Matthews rarely lost her temper, though she could pretend to when needed. She debated her next move in what to her was a chess game that could make or break lives. “You can call for free. It doesn’t have to be collect.”
“I wouldn’t mind getting out of here so much,” the girl conceded.
Matthews saw an opening and seized it. To hell with the regulations. She pulled a Sharpie—an indelible marker—from her purse, grabbed hold of Margaret’s forearm, and wrote out her cell phone number in letters the size of the top row of an eye test. Clothes came and went with these girls. Notes in pockets came and went. Forearms were a little more permanent.
“Day or night,” Matthews said. “No questions asked. No police. You call me and it’s woman to woman, friend to friend.”
Margaret eyed her forearm, angry. “A tattoo would have lasted longer.”
“Day or night,” Matthews repeated and pulled herself off the cot with reluctance.
“Can I ask you something?” the girl asked.
Matthews nodded.
“You think this place is haunted?”
Matthews bit back a smile. “Old, yes. Creepy, maybe. But not haunted.”
“Haven’t you felt it?”
It wasn’t the first time Matthews had heard this. “Maybe a little,” she confessed.
“Like somebody watching.”
“There’s no such thing as ghosts,” she said, aware she was sounding like a schoolmarm. “The imagination is powerful.
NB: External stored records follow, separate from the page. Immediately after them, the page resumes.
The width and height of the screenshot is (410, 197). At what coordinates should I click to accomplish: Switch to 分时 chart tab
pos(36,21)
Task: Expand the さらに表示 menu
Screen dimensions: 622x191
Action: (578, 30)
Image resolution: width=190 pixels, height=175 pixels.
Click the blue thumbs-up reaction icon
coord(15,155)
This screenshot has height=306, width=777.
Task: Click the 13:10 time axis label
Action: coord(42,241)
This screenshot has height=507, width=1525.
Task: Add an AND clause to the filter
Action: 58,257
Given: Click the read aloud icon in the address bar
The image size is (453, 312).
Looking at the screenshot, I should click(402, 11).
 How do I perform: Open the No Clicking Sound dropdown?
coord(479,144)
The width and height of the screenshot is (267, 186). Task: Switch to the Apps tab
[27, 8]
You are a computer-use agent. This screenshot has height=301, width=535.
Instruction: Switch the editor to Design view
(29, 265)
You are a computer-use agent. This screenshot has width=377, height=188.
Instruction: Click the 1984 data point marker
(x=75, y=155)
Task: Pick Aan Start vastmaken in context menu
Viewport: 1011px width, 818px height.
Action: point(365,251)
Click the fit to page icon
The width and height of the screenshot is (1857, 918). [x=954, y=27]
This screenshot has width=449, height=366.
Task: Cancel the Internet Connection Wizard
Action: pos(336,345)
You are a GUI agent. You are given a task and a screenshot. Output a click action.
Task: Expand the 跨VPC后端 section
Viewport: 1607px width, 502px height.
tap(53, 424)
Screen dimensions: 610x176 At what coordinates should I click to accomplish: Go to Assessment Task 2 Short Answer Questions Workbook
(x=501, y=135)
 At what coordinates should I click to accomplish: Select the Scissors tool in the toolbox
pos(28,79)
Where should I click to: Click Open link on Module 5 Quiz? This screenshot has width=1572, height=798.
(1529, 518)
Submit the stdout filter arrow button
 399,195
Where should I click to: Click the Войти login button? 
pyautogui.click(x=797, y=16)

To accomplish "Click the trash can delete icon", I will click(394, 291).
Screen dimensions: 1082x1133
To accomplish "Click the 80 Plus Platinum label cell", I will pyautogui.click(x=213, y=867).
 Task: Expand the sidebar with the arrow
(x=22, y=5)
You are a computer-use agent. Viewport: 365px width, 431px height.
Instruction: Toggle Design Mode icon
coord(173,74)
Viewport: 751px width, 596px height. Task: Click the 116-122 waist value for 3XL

We don’t want to mislabel it.”
“But you’ve felt it, too,” Margaret said.
Matthews nodded, stretching the truth. It took a long time to establish anything close to trust with one of these kids.
“I heard this place used to be a storeroom or something. Pirates, or smugglers, or something. Like a hundred years ago.”
“I’ve heard it called lots of things: a slaughterhouse, a jail, a house of ill repute.” She delivered this comically, and won the first signs of light in that face. “Smugglers? Why not?” Matthews hesitated, unsure if she should leave it here—the first tendrils of rapport connecting them—or drive home her point once more. “If you do call your grandmother, we have funding for transportation. No one’s kicking you out, you understand. But I want you safe, Margaret. The baby, safe.”
The girl glanced around the room, uncomfortable. “Yeah,” she said. “We’ll see.”
As Matthews reached the surface and her car, her police radio crackled, and the dispatcher announced a 342—a harbor water emergency—a body had been spotted. The location was the Aurora Bridge. Matthews ran four red lights on the way there.
John LaMoia awoke from a two-hour afternoon nap (he was on night tour for all of March) wondering where his next Oxy-Contin would come from. Then he remembered he’d quit.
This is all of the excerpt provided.